▶ **Source extract**:

Nervous systems are considered a hallmark of animal evolution. Even very simple animals like jellyfish have nerve nets that coordinate swimming and feeding. More complex animals evolved centralized brains, specialized sensory organs, and increasingly sophisticated behaviors. The ability to detect light, chemicals, pressure, or sound and then act on that information in real time is one of the most distinctive things about being an animal.

Movement doesn’t have to mean running or swimming for an organism’s entire life. Corals, for example, are sessile as adults: they anchor to rocks and never move again. But their larval stage, called a planula, swims freely through the water. Sea anemones can creep slowly along surfaces. The general rule is that animals are motile at some point in their life cycle, even if the adult form stays put. Cnidarian muscles perform functions in locomotion, defense, feeding, and digestion across all life stages.

Body Plans and Genetic Control

Animals with symmetrical bodies (bilateral symmetry, like humans, or radial symmetry, like starfish) share a set of master control genes called Hox genes. These genes act as transcriptional regulators: they tell cells where they are along the head-to-tail axis of the body and what structures to build there. Hox genes control axial patterning in all bilaterally symmetrical animals, from insects to fish to primates.

Most animals are also diploid, carrying two copies of their genetic material in every cell. And most reproduce sexually, producing specialized egg and sperm cells that fuse during fertilization. Asexual reproduction does occur in some species (certain starfish can regenerate from fragments, and some insects reproduce without mating), but sexual reproduction is the dominant pattern across the kingdom.

▶ **Record extracts**:
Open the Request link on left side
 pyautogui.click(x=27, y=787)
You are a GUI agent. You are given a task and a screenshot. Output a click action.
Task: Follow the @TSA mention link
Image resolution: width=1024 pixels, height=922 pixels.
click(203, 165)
* * *
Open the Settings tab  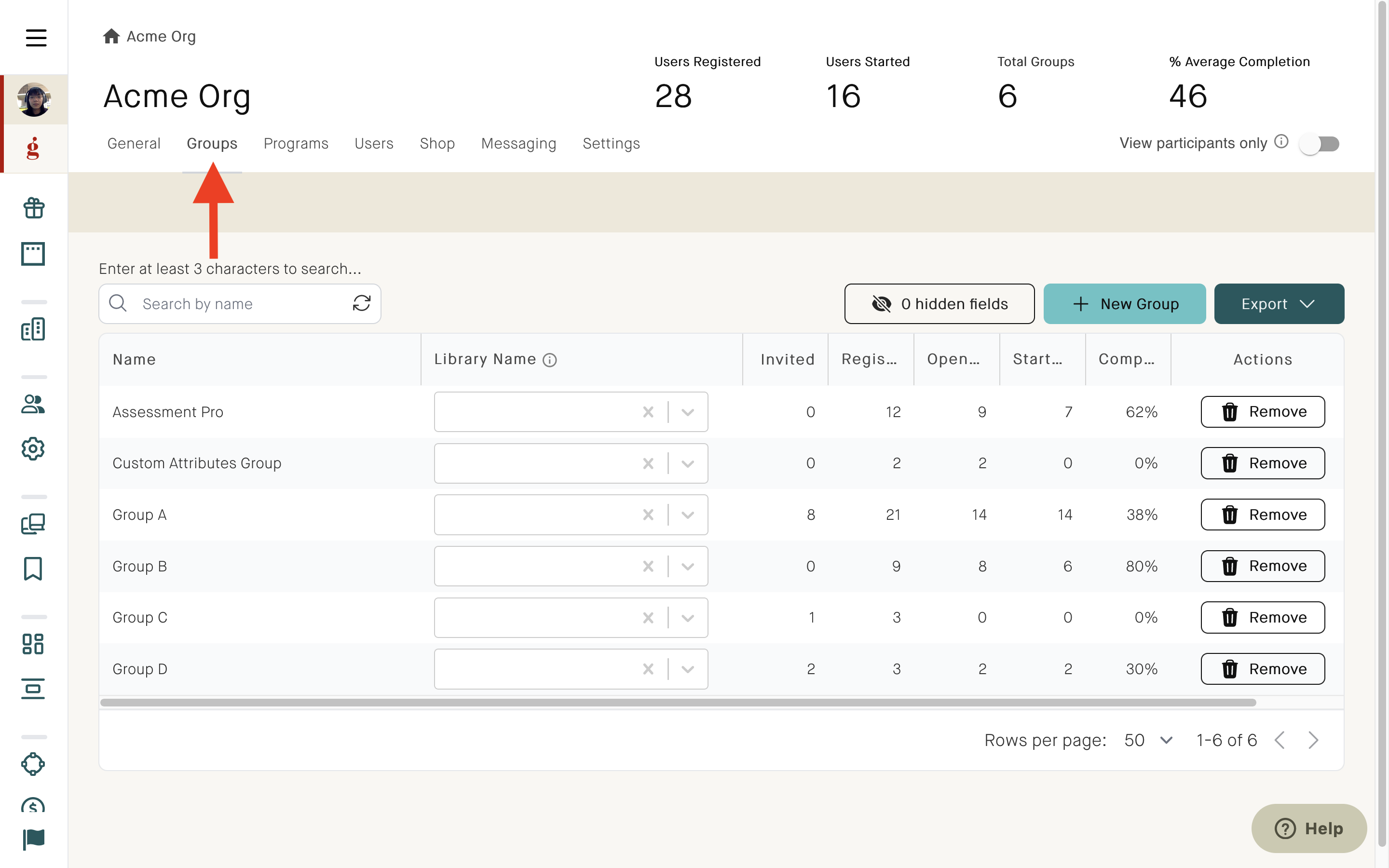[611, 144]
--
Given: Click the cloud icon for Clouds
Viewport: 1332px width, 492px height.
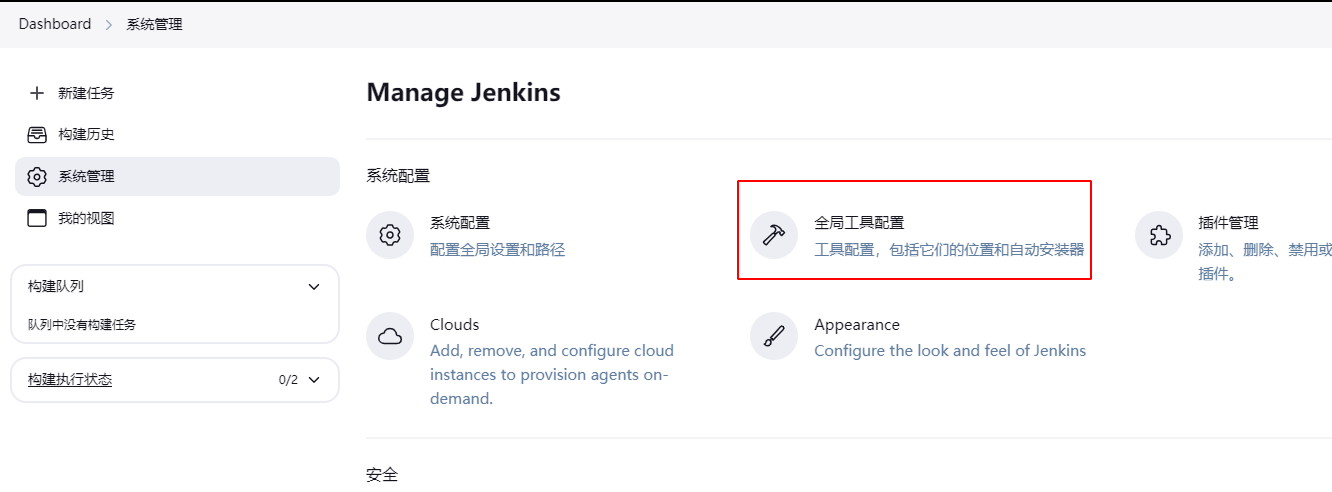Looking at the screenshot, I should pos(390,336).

▶ **Problem details**: Copy out the animal biology text above in full, word for word, with its heading and paragraph breaks.

▶ **Response to the exercise**:
Nervous systems are considered a hallmark of animal evolution. Even very simple animals like jellyfish have nerve nets that coordinate swimming and feeding. More complex animals evolved centralized brains, specialized sensory organs, and increasingly sophisticated behaviors. The ability to detect light, chemicals, pressure, or sound and then act on that information in real time is one of the most distinctive things about being an animal.

Movement doesn’t have to mean running or swimming for an organism’s entire life. Corals, for example, are sessile as adults: they anchor to rocks and never move again. But their larval stage, called a planula, swims freely through the water. Sea anemones can creep slowly along surfaces. The general rule is that animals are motile at some point in their life cycle, even if the adult form stays put. Cnidarian muscles perform functions in locomotion, defense, feeding, and digestion across all life stages.

Body Plans and Genetic Control

Animals with symmetrical bodies (bilateral symmetry, like humans, or radial symmetry, like starfish) share a set of master control genes called Hox genes. These genes act as transcriptional regulators: they tell cells where they are along the head-to-tail axis of the body and what structures to build there. Hox genes control axial patterning in all bilaterally symmetrical animals, from insects to fish to primates.

Most animals are also diploid, carrying two copies of their genetic material in every cell. And most reproduce sexually, producing specialized egg and sperm cells that fuse during fertilization. Asexual reproduction does occur in some species (certain starfish can regenerate from fragments, and some insects reproduce without mating), but sexual reproduction is the dominant pattern across the kingdom.